▸ **Given data**
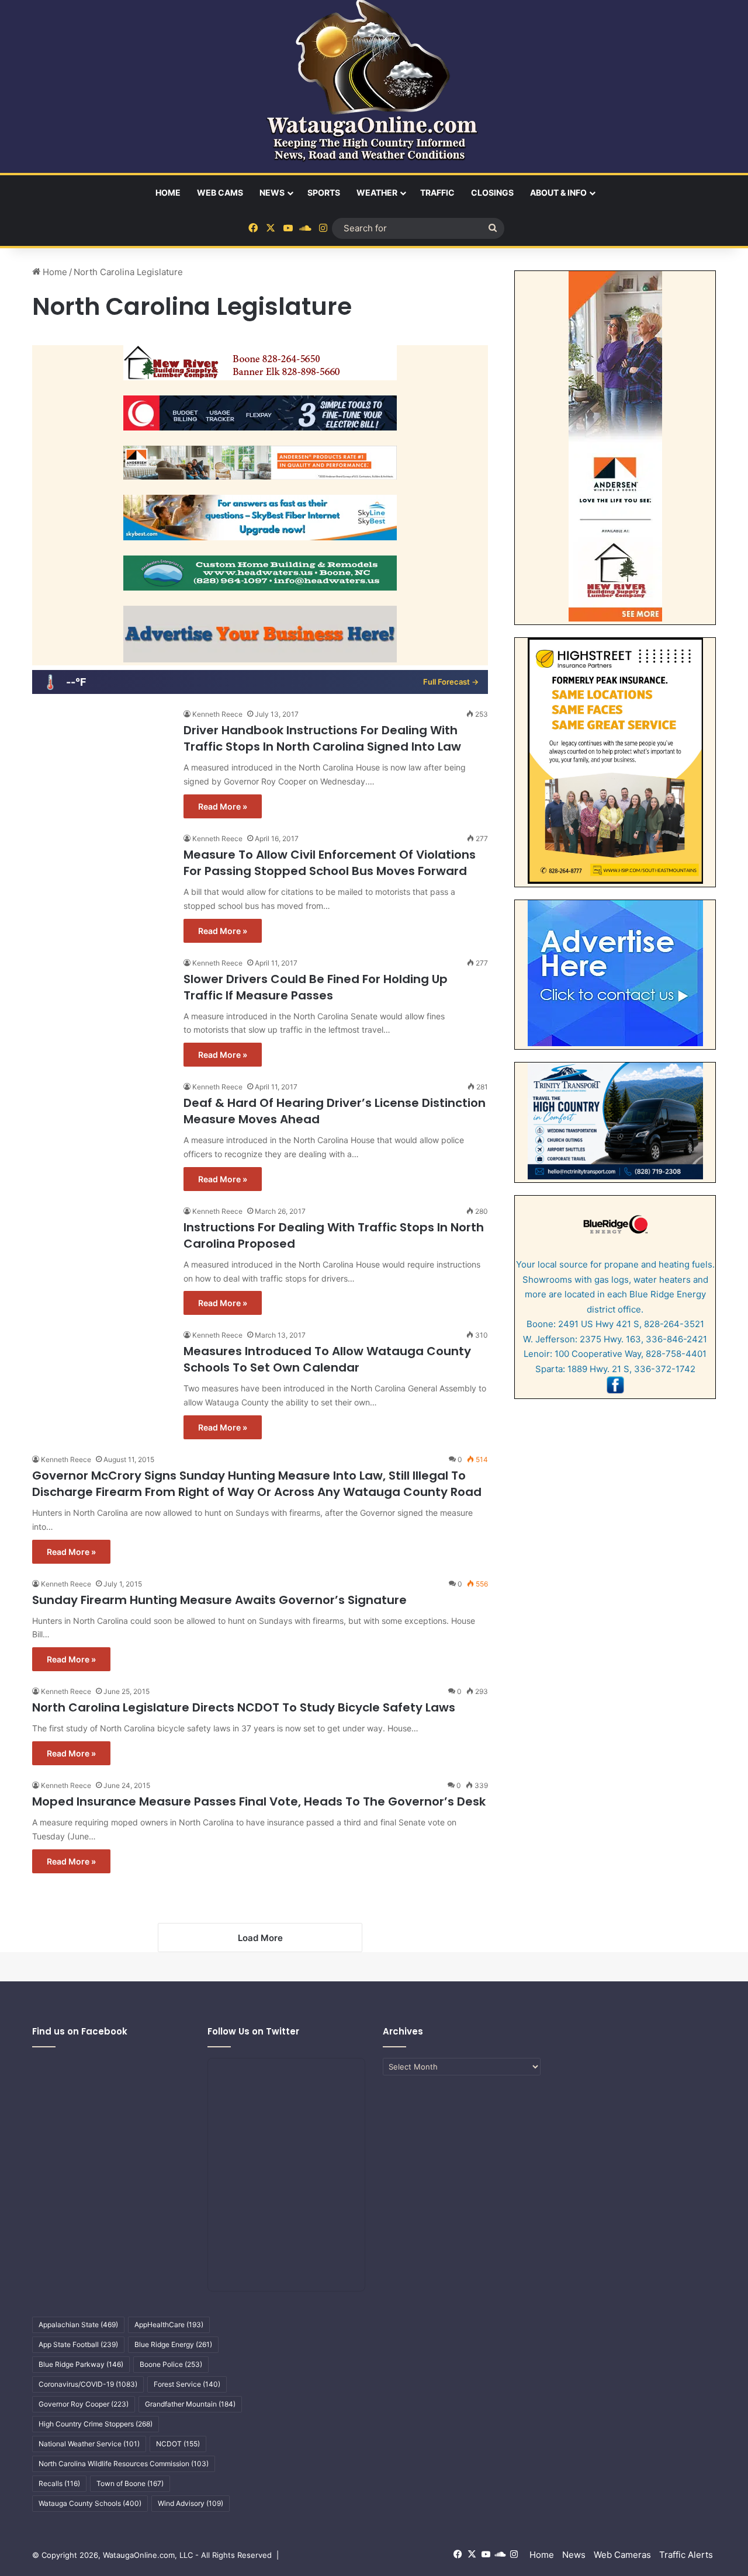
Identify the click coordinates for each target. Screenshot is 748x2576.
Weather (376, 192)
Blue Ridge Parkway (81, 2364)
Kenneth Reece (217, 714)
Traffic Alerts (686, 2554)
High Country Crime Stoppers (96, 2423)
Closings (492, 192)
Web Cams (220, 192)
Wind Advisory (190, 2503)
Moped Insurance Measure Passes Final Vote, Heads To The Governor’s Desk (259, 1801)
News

▸ **Work instructions**
Give back all the data exactly, minus pictures.

▸ **Result for this task**
Identify the click coordinates for each target. Screenshot is 748x2576.
Weather (376, 192)
Blue Ridge Parkway (81, 2364)
Kenneth Reece (217, 714)
Traffic Alerts (686, 2554)
High Country Crime Stoppers (96, 2423)
Closings (492, 192)
Web Cams (220, 192)
Wind Advisory (190, 2503)
Moped Insurance Measure Passes Final Vote, Heads To The Governor’s Desk (259, 1801)
News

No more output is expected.